Regard droit, large sourire, visage entouré par un voile pastel, Nadia El Bouga, n'en finit pas de faire parler d'elle et de faire parler tout court. Sage-femme depuis plusieurs années en province puis en région parisienne, elle milite farouchement pour le respect et l'égalité de la femme en terre d'islam ainsi qu'au-delà. Un combat inattendu, qui sort totalement des sentiers battus, axé sur le désir, le plaisir féminin : Nadia El Bouga, est de plus, sexologue.
Sa chronique hebdomadaire diffusée depuis trois ans sur Beur FM, est consacrée aux contours, aux interrogations, aux tabous sexuels. « J'étais simplement invitée par l'animateur radio de ce rendez-vous dédié à la santé.
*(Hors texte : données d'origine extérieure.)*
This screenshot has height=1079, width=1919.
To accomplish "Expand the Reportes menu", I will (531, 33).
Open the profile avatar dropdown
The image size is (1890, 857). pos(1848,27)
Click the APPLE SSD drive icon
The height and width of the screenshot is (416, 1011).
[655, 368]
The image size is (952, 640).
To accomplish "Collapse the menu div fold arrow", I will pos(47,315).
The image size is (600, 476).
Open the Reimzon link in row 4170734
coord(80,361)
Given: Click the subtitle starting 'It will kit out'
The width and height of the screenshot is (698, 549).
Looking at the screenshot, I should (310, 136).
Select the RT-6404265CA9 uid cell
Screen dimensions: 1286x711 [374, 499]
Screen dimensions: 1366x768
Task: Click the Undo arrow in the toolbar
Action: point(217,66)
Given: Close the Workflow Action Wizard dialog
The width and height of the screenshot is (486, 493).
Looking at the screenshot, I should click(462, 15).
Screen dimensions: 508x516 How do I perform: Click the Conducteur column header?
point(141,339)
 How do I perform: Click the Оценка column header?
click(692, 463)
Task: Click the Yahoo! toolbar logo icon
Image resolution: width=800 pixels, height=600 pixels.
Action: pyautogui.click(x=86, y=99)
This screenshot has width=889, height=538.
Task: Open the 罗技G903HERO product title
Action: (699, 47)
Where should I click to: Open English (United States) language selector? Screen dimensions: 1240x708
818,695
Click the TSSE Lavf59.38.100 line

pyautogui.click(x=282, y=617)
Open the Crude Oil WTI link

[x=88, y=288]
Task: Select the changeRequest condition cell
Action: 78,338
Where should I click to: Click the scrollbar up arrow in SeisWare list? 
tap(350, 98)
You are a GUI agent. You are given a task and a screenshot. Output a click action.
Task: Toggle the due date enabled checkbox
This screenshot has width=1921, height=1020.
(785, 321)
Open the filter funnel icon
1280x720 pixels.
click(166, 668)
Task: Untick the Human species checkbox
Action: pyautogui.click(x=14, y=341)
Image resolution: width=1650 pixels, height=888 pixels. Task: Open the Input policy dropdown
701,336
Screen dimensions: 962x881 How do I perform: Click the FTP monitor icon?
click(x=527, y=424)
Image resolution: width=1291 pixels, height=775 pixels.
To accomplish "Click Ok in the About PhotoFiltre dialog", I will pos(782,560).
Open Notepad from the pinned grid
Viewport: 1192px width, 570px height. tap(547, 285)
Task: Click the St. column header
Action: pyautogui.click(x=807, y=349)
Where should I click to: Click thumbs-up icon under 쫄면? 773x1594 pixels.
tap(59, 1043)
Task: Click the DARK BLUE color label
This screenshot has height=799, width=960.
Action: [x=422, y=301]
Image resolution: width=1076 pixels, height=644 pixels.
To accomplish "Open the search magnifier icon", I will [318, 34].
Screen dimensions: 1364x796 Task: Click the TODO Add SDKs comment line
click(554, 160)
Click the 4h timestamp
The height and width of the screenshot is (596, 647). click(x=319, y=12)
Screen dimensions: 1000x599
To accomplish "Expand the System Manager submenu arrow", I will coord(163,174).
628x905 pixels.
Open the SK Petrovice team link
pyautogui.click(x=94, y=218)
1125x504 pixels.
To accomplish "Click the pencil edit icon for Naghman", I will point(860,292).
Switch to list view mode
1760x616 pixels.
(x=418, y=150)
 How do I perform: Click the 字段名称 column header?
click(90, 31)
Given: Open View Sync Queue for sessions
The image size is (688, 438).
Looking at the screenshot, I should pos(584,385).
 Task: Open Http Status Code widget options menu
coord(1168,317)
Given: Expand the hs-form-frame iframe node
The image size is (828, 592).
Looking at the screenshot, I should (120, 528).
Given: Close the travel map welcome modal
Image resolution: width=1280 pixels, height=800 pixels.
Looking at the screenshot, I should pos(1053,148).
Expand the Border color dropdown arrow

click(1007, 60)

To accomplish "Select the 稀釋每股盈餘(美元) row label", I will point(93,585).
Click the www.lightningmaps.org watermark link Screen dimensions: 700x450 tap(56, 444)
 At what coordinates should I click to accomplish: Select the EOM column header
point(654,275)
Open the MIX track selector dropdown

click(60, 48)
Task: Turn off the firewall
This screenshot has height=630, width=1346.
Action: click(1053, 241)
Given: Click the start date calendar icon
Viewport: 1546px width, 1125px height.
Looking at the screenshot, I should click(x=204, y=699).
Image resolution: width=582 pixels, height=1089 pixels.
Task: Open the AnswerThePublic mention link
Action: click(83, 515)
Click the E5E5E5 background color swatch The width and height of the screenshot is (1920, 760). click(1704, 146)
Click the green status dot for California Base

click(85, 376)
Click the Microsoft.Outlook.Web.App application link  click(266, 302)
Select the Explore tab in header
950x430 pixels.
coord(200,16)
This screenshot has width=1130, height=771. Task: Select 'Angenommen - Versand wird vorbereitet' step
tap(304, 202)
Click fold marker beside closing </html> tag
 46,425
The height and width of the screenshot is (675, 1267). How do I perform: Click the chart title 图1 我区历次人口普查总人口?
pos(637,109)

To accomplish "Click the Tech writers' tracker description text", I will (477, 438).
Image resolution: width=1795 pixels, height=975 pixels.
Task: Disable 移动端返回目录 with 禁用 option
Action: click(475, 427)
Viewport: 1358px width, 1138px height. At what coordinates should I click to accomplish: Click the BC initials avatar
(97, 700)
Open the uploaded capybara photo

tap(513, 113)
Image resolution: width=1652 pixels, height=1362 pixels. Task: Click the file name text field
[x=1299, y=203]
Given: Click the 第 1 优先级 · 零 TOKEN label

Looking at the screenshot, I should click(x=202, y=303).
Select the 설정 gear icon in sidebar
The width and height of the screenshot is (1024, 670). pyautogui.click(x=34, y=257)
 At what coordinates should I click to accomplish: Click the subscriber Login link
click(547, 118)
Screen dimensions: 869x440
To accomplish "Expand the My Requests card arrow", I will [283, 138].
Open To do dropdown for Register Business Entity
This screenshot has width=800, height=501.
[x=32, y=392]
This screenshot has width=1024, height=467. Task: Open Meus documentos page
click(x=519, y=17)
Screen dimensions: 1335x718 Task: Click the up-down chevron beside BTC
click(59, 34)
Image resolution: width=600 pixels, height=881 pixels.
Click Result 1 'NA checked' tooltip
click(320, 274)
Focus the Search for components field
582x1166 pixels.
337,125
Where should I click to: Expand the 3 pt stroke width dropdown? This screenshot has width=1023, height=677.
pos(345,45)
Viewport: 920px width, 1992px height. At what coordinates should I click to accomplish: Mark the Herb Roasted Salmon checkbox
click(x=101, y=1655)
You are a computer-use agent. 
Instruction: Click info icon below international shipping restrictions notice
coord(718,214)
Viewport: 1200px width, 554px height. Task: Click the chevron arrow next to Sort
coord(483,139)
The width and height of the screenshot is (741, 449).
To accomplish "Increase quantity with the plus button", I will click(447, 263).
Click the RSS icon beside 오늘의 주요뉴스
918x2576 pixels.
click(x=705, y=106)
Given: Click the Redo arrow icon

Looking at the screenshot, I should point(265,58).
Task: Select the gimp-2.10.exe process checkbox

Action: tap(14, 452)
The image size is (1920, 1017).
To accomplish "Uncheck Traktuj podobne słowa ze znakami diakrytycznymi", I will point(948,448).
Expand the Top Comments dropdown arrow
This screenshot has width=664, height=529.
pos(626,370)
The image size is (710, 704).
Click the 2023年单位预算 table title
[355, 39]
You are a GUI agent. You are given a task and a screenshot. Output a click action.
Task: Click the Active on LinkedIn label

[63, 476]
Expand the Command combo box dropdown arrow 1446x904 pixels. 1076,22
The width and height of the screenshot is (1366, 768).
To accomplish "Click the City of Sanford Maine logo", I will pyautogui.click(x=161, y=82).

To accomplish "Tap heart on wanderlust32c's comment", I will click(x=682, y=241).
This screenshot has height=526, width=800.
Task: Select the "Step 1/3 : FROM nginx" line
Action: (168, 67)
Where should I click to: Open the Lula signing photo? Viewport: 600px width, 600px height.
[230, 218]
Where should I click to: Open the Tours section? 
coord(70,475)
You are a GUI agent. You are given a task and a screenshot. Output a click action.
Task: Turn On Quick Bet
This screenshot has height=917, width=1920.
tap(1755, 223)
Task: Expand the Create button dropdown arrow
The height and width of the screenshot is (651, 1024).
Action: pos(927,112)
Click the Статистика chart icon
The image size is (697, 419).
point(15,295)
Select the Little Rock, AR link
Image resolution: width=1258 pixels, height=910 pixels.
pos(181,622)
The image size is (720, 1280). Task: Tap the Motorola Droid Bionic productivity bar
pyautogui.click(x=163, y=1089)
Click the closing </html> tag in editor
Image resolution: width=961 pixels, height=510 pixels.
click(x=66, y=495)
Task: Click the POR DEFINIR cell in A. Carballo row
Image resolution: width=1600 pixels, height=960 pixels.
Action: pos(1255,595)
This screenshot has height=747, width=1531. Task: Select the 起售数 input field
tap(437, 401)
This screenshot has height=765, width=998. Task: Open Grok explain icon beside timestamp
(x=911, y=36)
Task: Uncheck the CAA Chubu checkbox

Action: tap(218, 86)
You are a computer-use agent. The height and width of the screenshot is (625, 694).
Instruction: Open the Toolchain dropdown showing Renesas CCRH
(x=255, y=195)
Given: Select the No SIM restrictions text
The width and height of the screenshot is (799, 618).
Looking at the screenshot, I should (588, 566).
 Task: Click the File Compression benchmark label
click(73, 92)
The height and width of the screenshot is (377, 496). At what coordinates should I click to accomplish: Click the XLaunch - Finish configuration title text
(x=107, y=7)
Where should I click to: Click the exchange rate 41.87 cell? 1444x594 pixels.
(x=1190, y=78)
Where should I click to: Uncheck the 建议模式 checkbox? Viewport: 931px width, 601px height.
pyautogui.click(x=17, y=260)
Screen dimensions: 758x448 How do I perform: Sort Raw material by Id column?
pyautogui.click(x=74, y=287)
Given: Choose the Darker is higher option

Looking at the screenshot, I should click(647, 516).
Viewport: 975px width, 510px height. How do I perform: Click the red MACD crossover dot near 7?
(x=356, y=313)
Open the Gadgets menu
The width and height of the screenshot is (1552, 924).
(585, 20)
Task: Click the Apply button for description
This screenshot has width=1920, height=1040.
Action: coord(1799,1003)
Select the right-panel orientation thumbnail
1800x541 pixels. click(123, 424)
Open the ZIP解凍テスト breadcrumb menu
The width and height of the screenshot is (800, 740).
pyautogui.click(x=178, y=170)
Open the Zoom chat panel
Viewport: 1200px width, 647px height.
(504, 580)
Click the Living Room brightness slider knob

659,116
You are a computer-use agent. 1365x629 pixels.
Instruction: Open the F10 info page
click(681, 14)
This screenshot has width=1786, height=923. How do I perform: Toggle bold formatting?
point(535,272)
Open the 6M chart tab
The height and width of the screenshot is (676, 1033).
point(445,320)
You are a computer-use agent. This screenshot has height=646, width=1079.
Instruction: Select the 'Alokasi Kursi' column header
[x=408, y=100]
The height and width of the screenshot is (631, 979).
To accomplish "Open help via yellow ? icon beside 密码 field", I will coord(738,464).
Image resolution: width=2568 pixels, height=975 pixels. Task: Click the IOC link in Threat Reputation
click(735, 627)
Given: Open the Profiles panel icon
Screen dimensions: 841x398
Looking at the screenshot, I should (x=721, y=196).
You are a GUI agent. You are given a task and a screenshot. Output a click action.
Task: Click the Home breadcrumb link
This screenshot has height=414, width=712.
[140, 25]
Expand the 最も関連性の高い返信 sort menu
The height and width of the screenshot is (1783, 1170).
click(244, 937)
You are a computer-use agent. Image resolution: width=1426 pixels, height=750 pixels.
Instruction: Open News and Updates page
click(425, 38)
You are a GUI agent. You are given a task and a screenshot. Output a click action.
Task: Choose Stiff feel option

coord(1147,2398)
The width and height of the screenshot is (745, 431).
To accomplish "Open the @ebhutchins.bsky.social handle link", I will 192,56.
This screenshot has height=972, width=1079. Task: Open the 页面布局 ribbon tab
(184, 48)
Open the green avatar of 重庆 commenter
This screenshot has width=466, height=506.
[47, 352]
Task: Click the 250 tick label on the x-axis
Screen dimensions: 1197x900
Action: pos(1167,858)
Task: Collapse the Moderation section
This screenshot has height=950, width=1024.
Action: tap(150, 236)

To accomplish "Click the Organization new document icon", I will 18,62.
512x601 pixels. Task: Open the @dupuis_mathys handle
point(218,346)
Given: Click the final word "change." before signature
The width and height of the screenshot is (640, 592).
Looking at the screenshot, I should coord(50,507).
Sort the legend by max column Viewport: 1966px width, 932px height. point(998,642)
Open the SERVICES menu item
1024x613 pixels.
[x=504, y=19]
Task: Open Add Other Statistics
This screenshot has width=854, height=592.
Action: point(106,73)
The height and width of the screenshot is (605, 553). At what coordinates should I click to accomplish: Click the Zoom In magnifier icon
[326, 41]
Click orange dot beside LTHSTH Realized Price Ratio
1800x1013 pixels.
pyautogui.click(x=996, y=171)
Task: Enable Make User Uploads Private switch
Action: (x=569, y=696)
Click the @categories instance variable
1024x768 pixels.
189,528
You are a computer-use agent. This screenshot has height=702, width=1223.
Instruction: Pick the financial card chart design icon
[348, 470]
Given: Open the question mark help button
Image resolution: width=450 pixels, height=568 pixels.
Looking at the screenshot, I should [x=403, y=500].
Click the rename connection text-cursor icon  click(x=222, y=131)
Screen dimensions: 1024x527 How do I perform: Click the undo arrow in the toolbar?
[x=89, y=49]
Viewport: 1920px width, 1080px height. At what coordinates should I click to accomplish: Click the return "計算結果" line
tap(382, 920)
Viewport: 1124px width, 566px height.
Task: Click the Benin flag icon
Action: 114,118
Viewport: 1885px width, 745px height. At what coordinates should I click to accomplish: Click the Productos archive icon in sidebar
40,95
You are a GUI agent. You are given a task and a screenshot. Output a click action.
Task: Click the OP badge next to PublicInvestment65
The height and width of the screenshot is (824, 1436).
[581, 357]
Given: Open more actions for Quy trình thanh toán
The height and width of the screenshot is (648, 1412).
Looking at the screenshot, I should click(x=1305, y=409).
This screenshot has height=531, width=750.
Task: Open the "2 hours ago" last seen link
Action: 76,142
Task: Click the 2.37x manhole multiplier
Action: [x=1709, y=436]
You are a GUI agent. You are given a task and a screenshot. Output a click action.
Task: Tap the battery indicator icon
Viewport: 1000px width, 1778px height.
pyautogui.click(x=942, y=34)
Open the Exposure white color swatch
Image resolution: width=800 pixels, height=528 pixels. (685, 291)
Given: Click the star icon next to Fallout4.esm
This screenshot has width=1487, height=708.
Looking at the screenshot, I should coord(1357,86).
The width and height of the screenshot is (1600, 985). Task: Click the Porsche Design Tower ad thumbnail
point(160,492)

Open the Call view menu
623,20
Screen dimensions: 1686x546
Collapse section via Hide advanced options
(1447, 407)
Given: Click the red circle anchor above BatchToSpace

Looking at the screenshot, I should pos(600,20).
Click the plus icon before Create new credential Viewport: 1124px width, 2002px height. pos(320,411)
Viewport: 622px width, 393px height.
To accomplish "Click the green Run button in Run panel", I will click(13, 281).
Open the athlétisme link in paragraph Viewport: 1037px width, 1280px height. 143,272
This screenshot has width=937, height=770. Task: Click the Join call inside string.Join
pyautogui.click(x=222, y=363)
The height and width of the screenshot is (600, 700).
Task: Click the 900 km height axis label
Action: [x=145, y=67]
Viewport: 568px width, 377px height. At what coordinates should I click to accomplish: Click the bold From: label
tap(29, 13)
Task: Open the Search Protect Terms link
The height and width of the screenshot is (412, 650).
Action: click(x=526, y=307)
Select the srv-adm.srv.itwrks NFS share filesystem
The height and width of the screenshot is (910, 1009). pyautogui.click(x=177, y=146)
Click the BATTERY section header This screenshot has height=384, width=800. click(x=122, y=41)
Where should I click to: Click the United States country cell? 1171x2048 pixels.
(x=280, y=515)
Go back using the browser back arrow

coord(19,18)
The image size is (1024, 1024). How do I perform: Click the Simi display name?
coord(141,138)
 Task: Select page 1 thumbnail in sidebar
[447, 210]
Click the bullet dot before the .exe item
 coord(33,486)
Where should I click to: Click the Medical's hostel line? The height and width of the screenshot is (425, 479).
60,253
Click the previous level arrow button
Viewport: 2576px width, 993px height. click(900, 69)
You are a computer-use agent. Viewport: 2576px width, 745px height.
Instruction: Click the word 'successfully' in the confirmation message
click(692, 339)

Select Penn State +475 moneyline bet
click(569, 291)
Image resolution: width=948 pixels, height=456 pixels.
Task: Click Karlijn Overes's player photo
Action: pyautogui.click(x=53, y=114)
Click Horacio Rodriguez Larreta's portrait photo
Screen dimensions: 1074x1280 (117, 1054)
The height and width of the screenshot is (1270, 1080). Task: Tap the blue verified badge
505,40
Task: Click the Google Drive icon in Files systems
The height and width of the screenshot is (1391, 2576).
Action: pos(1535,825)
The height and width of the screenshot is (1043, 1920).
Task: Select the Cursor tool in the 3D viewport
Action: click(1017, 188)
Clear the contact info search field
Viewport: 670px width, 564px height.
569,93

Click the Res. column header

Par la suite, il m'a demandé de tenir une chronique qui aborderait les thématiques en lien avec la sexualité tant les auditeurs ont redoublé d'appels le jour de ma première intervention à l'antenne », souligne-t-elle à e-taqafa. Dotée d'une voix posée, apaisante, traversée de douceur, Nadia El Bouga, ne recule devant aucune question, bravant les réactions des plus véhéments et des farouches conservateurs : « ce sont souvent des hommes, peu accoutumés à entendre un tel discours. Les femmes, au contraire, considèrent ma chronique comme libératrice. Elles ont enfin, un espace d'expression et quelqu'un pour leur répondre ».
De Paris à l'Atlas
La sage-femme et sexologue au succès certain, vient de publier « La Sexualité dévoilée » (éd. Grasset), un ouvrage co-écrit avec Victoria Gairin, journaliste au Point. Ce récit intime, revient sur les traces de son enfance passée à Paris et au Maroc, durant ses vacances au cœur de l'Atlas, un lien fort qu'elle entretient avec la terre natale des ses parents. Et dévoile sa vocation de médecin, jamais démentie depuis sa prime enfance. On y apprend notamment, que la praticienne, s'inspire de ses consultations au sein de son cabinet de sexologue, pour alimenter certaines de ses chroniques radio. « C’est une bulle apaisante, loin de l'agitation ambiante. Les patients doivent s'y sentir en paix. J'y tiens particulièrement », confie-t-elle. Le lieu abrite les confessions, les fantasmes, d'hommes et de femmes, de tous âges, de différentes cultures, de multiples confessions. « (...) Toujours est-il que Yamina et Mouhcine, cinquante-huit et soixante-deux ans, trente-cinq ans de mariage et quatre beaux enfants majeurs et vaccinés ont réussi. Me voilà émue aux larmes », écrit-elle dans « La Sexualité dévoilée ».
Profondément marquée par le soufisme, adepte de la pensée d'Asma Lamrabet, au fil de ce roman, El Bouga, tord le cou aux préjugés en déconstruisant « les interprétations fondamentalistes du Coran qui profitent aux hommes » et le wahhabisme qui écrase la femme et nie ses droits. Tournée vers l'avenir, Nadia, envisage d'écrire une thèse à quatre mains avec son époux, théologien, à propos de la religion et de la sexualité en s'appuyant sur « les dimensions de l'anthropologie et la sociologie dans le but de les penser selon les préceptes de l'éducation à la sexualité propre à la culture arabe ».